From the side of German industry, Matthias Zachert, chief manager of the German Specialty Chemical company “Lanxess”, in an interview with FAZ (July 14.) underlined that China is the biggest chemical market of the world , “40% of the market is there and it has the biggest growth. We have 1000 employees there and will be clearly also present in the future. Of course we Germans would be happy that all countries had the same understanding about rule of law and similar governance standards as we have. But China has 1,3 billion inhabitants and we in the Western world have difficulty to understand such a huge country.”
US blackmail On Russia/ EU pipeline Nord Stream II
Parallel to Trump’s new Cold War against China and his attempt to form a new Alliance against China, US pressure has particularly intensified on Germany and various European companies that are involved in the Nord Stream II gas pipeline project. The latest escalation began when the “House of Commons of the US Congress” July 22nd passed a resolution to prolong and aggravate the sanctions against the Russian pipeline project Nord Stream II, by adding an “amendment” to the so called “National Defense Authorization Act” which demands even sharper sanctions against companies that are participating in the construction of the Nord Stream 2 pipeline. This occurred despite the fact that EU Vice president Josep Borrell had warned about this as being an inacceptable step vis-a-vis third countries that are engaged in legitimate business. He expressed doubt concerning the effects of threat of sanctions against European companies and interests.

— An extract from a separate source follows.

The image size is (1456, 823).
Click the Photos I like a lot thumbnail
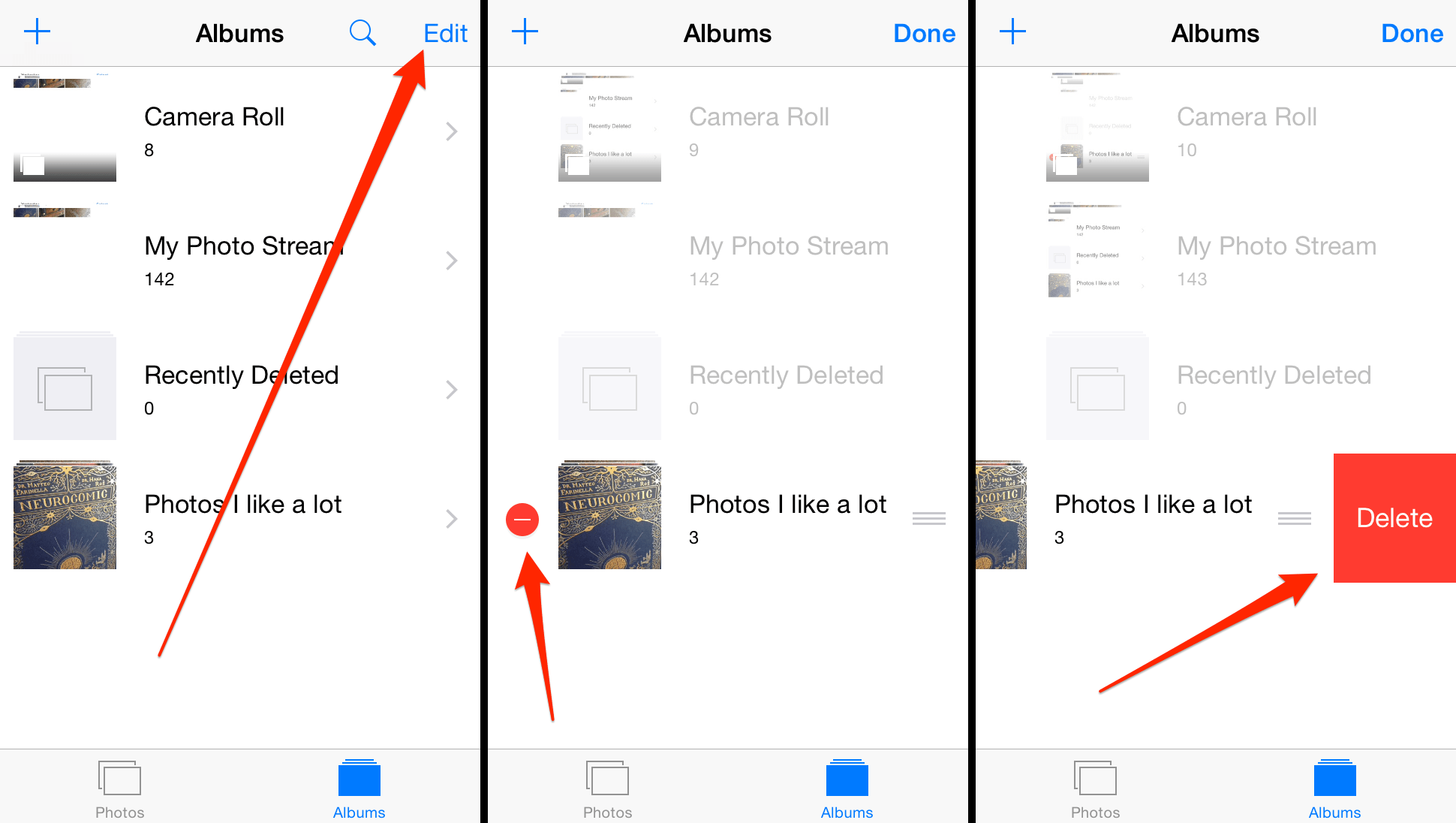point(65,518)
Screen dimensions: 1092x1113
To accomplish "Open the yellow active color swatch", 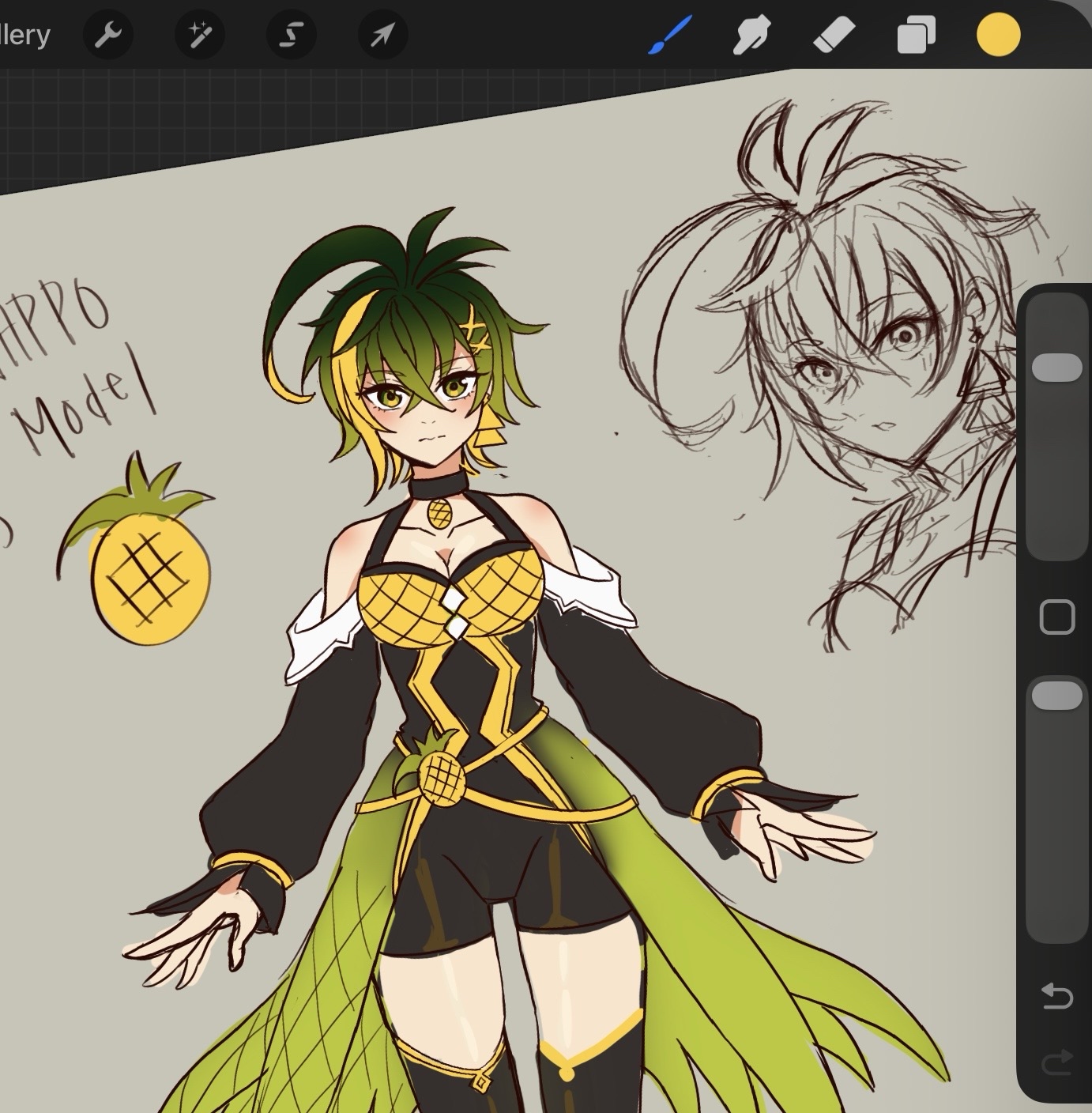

The pressure is authorized on the basis of “Countering Americas Adversaries through Sanctions Act” (CAATSA). Aside the Russian Gazprom company the sanctions are directed against 5 European energy companies which includes the French firm Engie, Austria’s OMV, British and Netherland’s Royal Dutch Shell and the German company Uniper and Wintershall. The 14 billion Euro pipeline project( 1230 km) could transport 55 billion cubic meter of gas per annum from Russia to Germany; it is almost ready and only 160 km remain to be constructed. However as “Welt am Sonntag” (July 26) has documented, Washington has decided to step up its war even more against Europe on the issue of Nord Stream II. In the last days managers from individual Europe companies were called and confronted during individual Video conferences by a group of 12 US Representatives (US State Department, Treasury and Finances) who threatened the individual companies with sanctions – “You either get out of it or you will bear the consequences”- to go into effect as of July 15. (This includes travel ban and the control of local banks.) The official line given from the US officials was to quit the entire multibillion Euro project and buy instead the expansive US liquefied gas (“Freedom Gas”). The chairman of the “Committee on Eastern European economic Relations” (Ost-Ausschuss der Deutschen Wirtschaft), Oliver Harms, has called this procedure “the absolute low point in terms of Transatlantic relations.” The US would “trample” on fair competition and shamelessly use sanctions in order to push through its own economic interests. He called upon the European Commission to react sharply to this blackmail and to deter attacks against its sovereignty.